The confusion matrix (CM) of the best prediction on the test set of the DCASE 2017, task 1 database. Confusion is high for the acoustic scene “residential area” which is often mistaken for “city” or “forest_path”

4.3 ESC-50

For ESC-50, the CRNN trained only on target data achieves a test set accuracy of 68.8% which is worse than the dataset’s official baseline at 72.4%. However, it has to be noted here that the dataset uses a 5-fold cross-validation setup whereas in this paper, we transformed this to 4-fold (fold 1 to 4) cross-validation and a held-out test set (the 5th fold) in order to apply the late fusion scheme like in the rest of the experiments. This circumstance leads to each CRNN model being trained on 20.0% less data. The systems utilising CNNs as feature extractors perform better on this database with the results being relatively in line with those on DCASE18 task 5. Despite their unrelated ImageNet pre-training, DEEP SPECTRUM features are effective for environmental sound classification, especially when extracted from DenseNet121 or a 50-layer ResNet, the former reaching 75.0% accuracy on the test set. Both VGG networks, on the other hand, perform substantially worse, only reaching an accuracy of 64.8% on the test set. For all DEEP SPECTRUM systems however, ImageNet pre-training outperforms random weight initialisation by a wide margin—non pre-trained nets only reach around 45.0% accuracy. For this task, the best DEEP SPECTRUM features are also better than openl3 which reaches 70.8% accuracy. PANN features, on the other hand, are substantially better than both openl3 and DEEP SPECTRUM at 89.3% accuracy. This result matches the findings that the author’s presented in [30] where a fine-tuned PANN stands as the current state-of-the-art on ESC-50. Unlike for the DCASE tasks, fusing the DEEP SPECTRUM systems amongst themselves does not lead to better accuracy over using just the best performing DenseNet121 pre-trained on ImageNet. By combining DEEP SPECTRUM with the CRNN—which alone has quite low performance—results are improved by about 3 percentage points to 78.8%. Audio pre-trained models and DEEP SPECTRUM also seem to be complimentary here, with their fusion reaching 92.3%. Adding the CRNN into this mix, however, has a performance degrading effect. The best result on ESC-50 is also visualised via a confusion matrix in Fig. 4.

Fig. 4
figure 4

The confusion matrix (CM) of the best prediction on the fifth fold of the ESC-50 database. The highest confusion can be observed for the classes “frog” and “crow”

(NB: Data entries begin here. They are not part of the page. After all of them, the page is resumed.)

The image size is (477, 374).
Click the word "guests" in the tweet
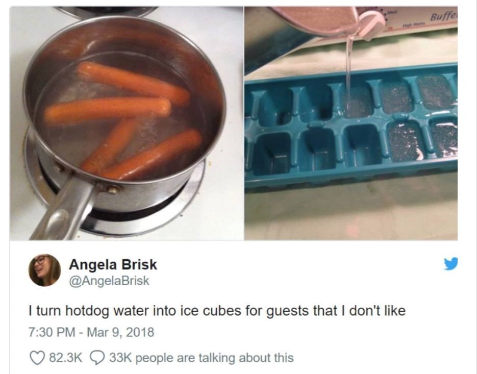pyautogui.click(x=286, y=312)
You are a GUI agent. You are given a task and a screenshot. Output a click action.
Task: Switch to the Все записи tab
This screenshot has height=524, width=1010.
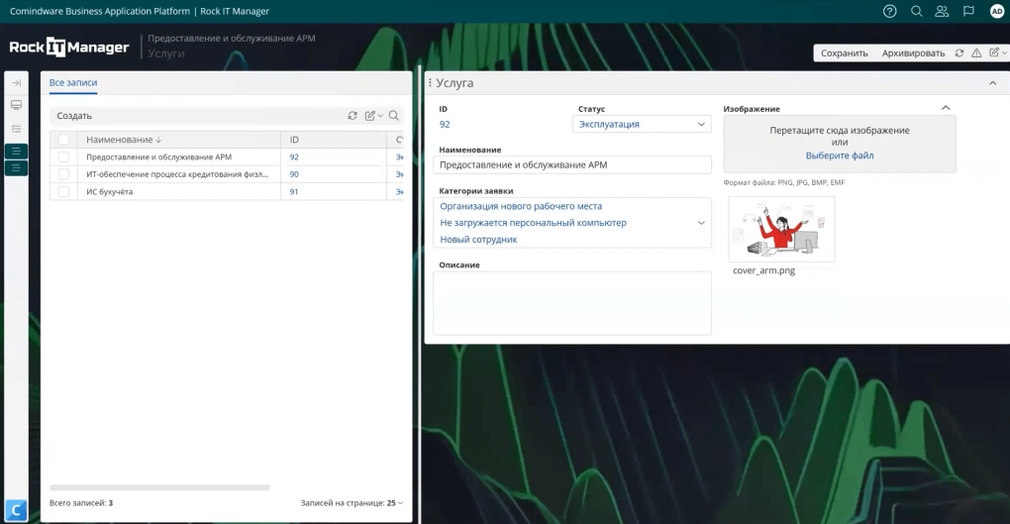(73, 83)
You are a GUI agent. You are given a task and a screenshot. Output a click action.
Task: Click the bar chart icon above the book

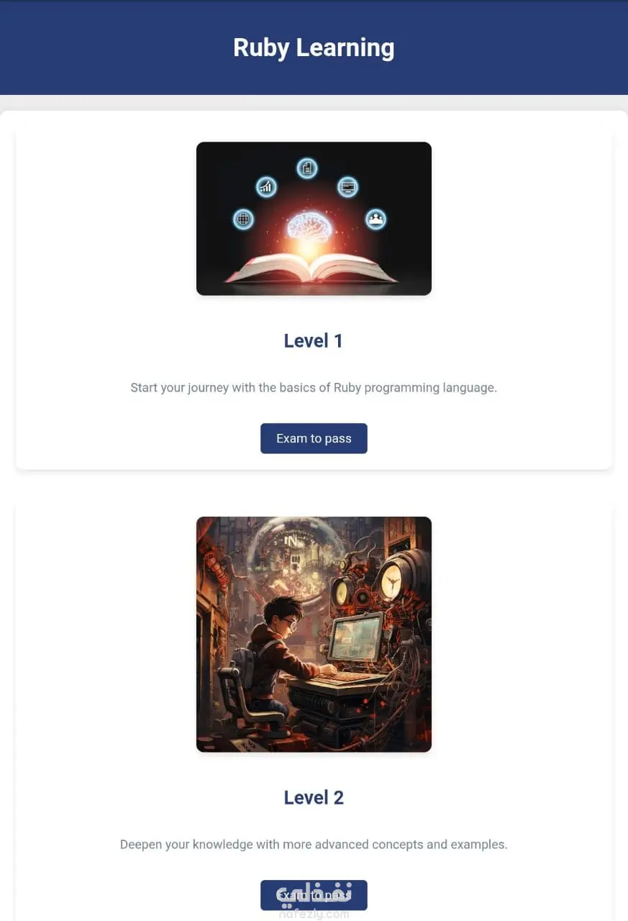[x=267, y=187]
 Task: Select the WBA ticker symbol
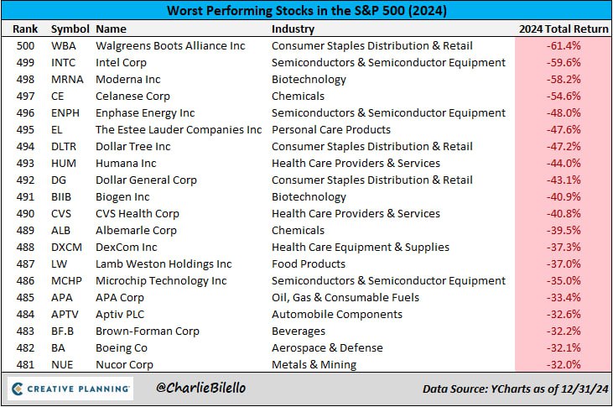click(x=64, y=46)
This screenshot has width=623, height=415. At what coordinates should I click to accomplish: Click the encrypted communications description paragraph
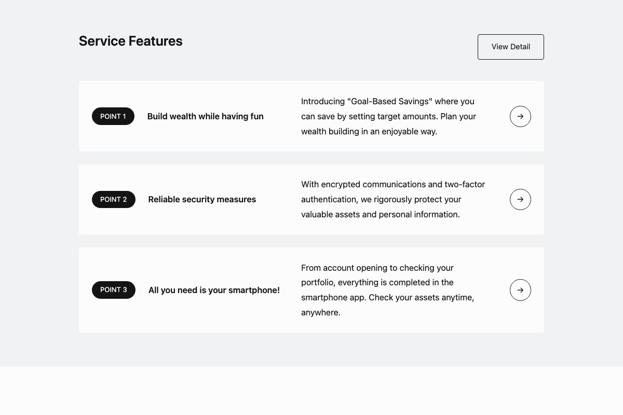[x=393, y=199]
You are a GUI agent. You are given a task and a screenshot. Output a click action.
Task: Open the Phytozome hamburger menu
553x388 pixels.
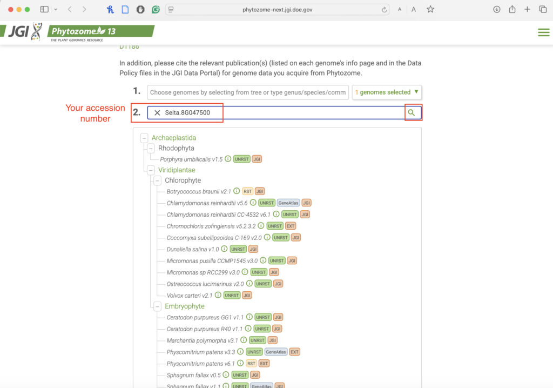click(543, 32)
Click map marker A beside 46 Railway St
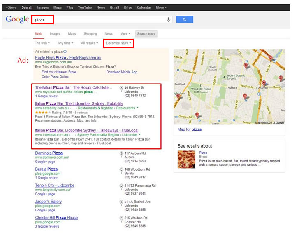The width and height of the screenshot is (292, 237). pyautogui.click(x=121, y=88)
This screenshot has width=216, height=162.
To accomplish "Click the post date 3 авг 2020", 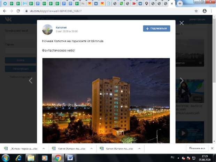I will 67,31.
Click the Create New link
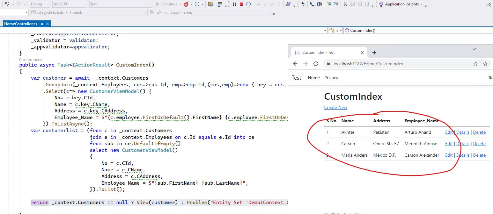 [x=335, y=107]
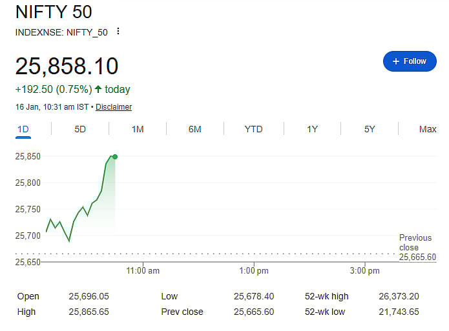Viewport: 449px width, 331px height.
Task: Click the green current price dot on chart
Action: pos(115,157)
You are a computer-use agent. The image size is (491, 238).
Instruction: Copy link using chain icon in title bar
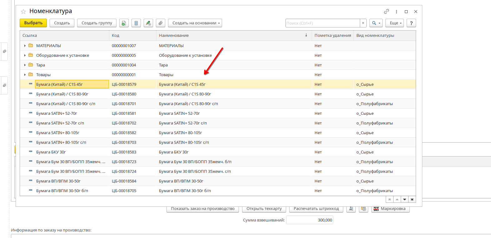386,12
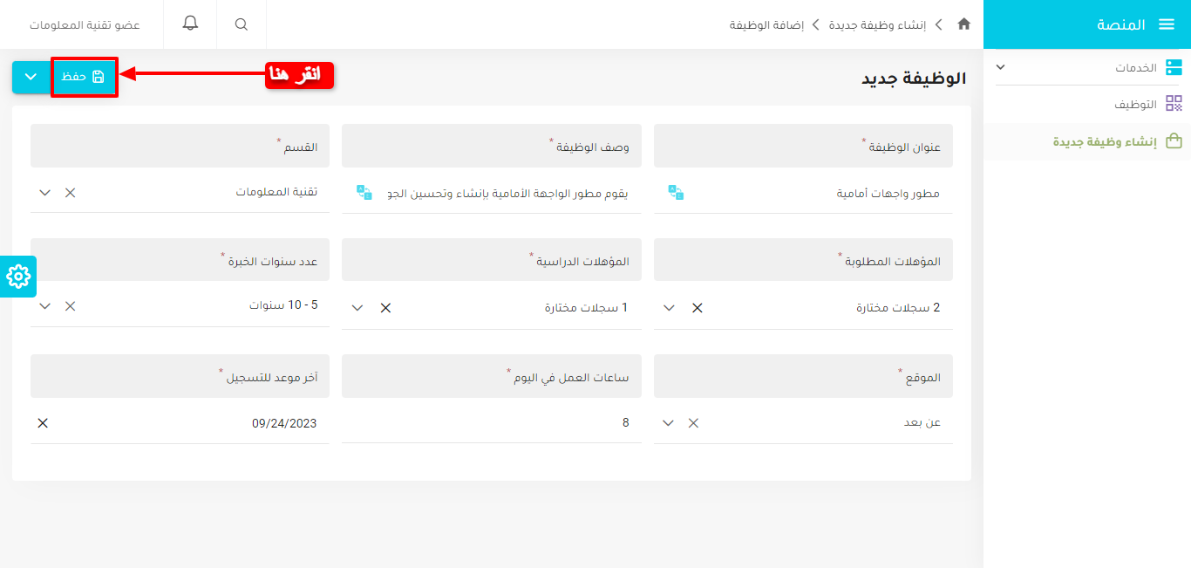Screen dimensions: 1191x568
Task: Clear the department field selection
Action: (71, 193)
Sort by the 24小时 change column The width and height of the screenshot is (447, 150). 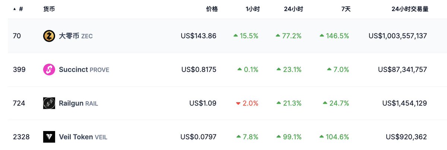click(x=293, y=9)
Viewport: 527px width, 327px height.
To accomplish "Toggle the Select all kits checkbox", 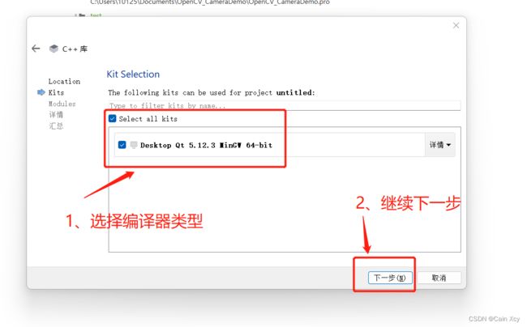I will (112, 118).
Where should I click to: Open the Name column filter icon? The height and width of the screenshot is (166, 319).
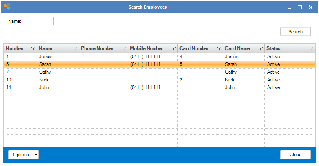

5 Conclusions and future work

We have proposed a deep learning framework composed of an image-to-audio transfer learning system, audio pre-trained CNNs and a CRNN. Furthermore, we performed various decision-level fusion strategies between the applied neural networks. We have tested our methodologies for audio-based classification of 15 acoustic scenes (DCASE 2017, task 1 [31]), 50 environmental sounds (ESC-50 [32]) and 9 domestic activities (DCASE 2018, task 5 [8]). We have demonstrated the suitability of our approaches for all of the mentioned tasks. In particular, we have shown that even though the domain gap between audio and images is considerably larger than what is usually found in the field of transfer learning, ImageNet pre-trained CNNs are powerful feature extractors when applied directly to spectrograms, oftentimes matching or outperforming specialised audio feature extraction networks. We further evaluated the ImageNet pre-training against random weight initialisation and found it to be more effective in general. Moreover, various late fusion configurations indicated a complementarity between DEEP SPECTRUM features and more domain-specific knowledge, either in the form of our proposed CRNN or audio pre-trained networks. Whilst our systems did not outperform the current state-of-the-art on the included databases, the findings presented herein motivate further exploration of cross-modal pre-training for audio classification tasks.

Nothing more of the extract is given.